And then her hissing exhale filled the room. Her mouth dropped open.


What?
” Her voice climbed shrilly.

Son of a bitch
.

“Didn’t he tell you? See, Zane’s the psychic. Hell, his whole family is. And the men in his bloodline have this handy-dandy little trick—they can sense the woman destined to be their wife, their soul mate, the mother of their children.”

Beth’s eyes rounded with each word. She jerked her hand from his and stepped back. Zane’s chest clenched. It was too soon. She wasn’t ready to hear this. He needed more time, the chance to prove to her how good they could be together.

Goddamn it.
With a deep breath, he refocused.

He could hardly call the happy tidings back, so he’d have to play the hand Mac had dealt. Besides, his original plan remained sound. The sparks were still there, the heat between them as fiery as ever. He could use that. Tie her to him with sex, and then ease her into marriage.

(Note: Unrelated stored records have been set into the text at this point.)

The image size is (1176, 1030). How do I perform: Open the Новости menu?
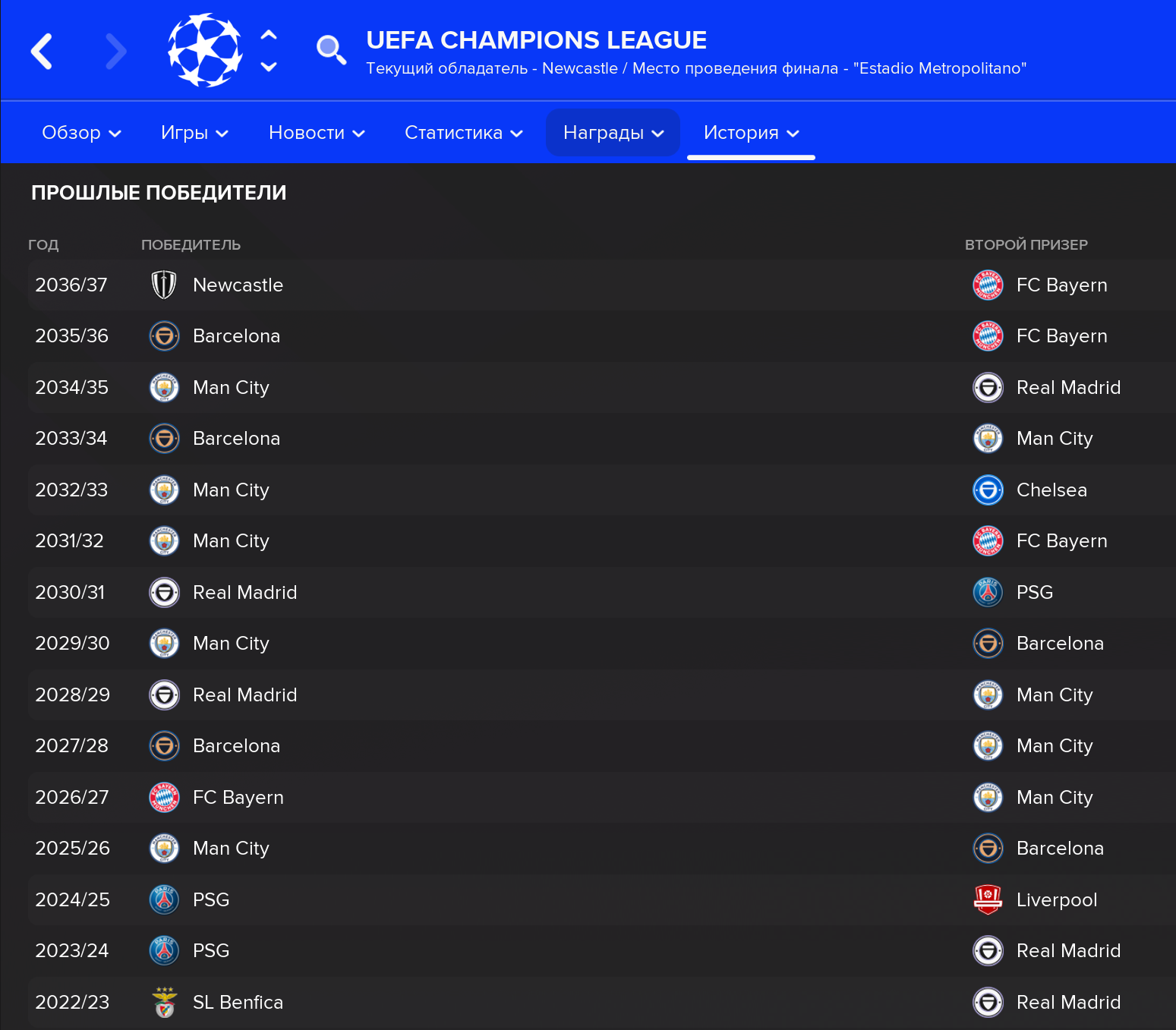317,133
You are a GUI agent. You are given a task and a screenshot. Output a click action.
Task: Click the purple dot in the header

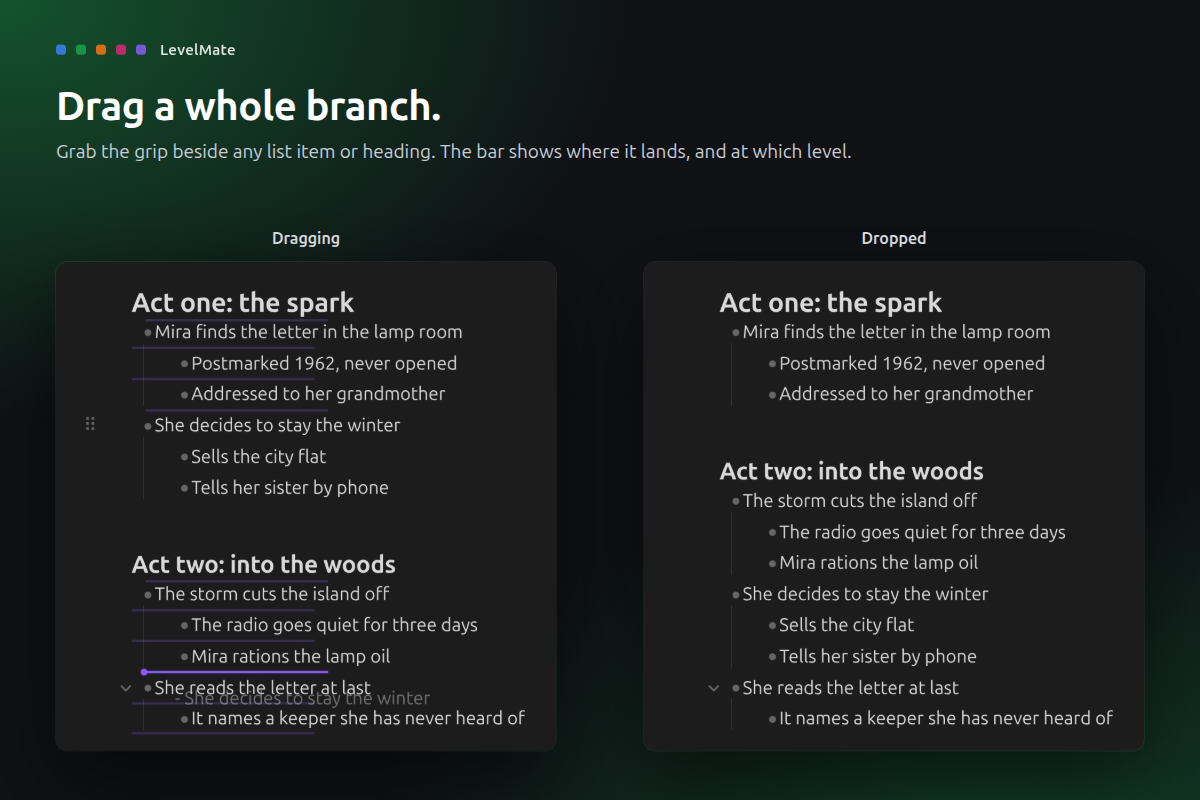click(x=141, y=50)
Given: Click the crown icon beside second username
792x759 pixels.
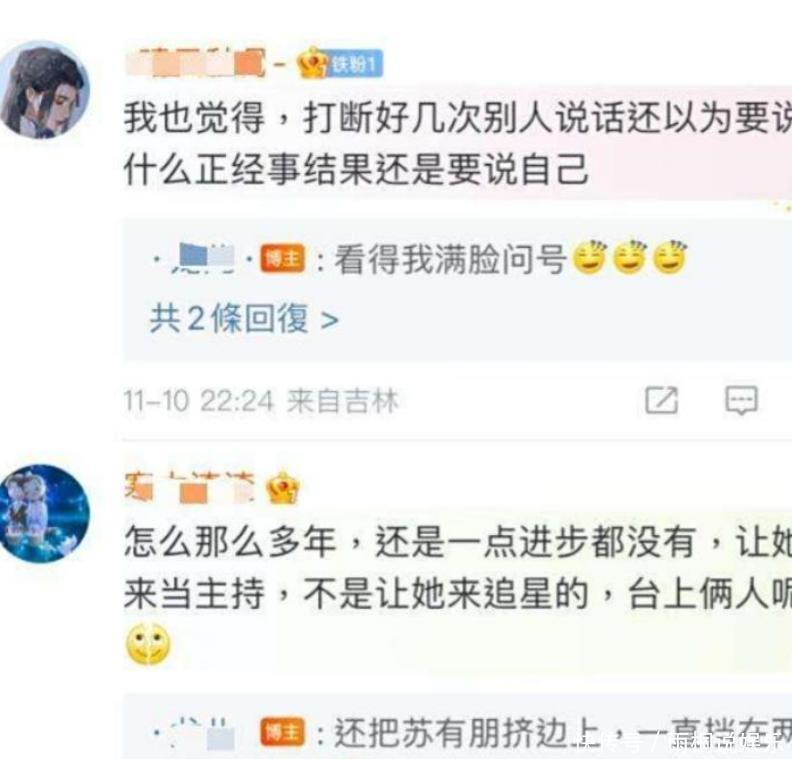Looking at the screenshot, I should (283, 488).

Mac’s furious gaze settled on her dismayed face and he suddenly frowned, looking uneasy.

Before Zane had a chance to move in with some major damage control, the door flew open. The feds had been remarkably accommodating, even respectful. Something of a surprise, considering the amount of posturing that normally accompanied cross-departmental interaction. For them to barge in, without warning, meant that something had changed.

Had the jammer been compromised? Someone was constantly coming up with new ways to circumvent stealth equipment. Had the feds been listening in?

The man who filled the doorway scanned the room with sunken brown eyes; his gaze lingered on Mac for a second before shifting to Zane.

Deep grooves scored his face. His hair was mahogany, graying in streaks, but the quality of the suit marked him as someone high on the food chain.

“Ms. Brown.” His gaze fell on Beth.

Zane tensed as the new arrival raked Beth from head to toe. There was more than interest in those eyes. There was suspicion as well.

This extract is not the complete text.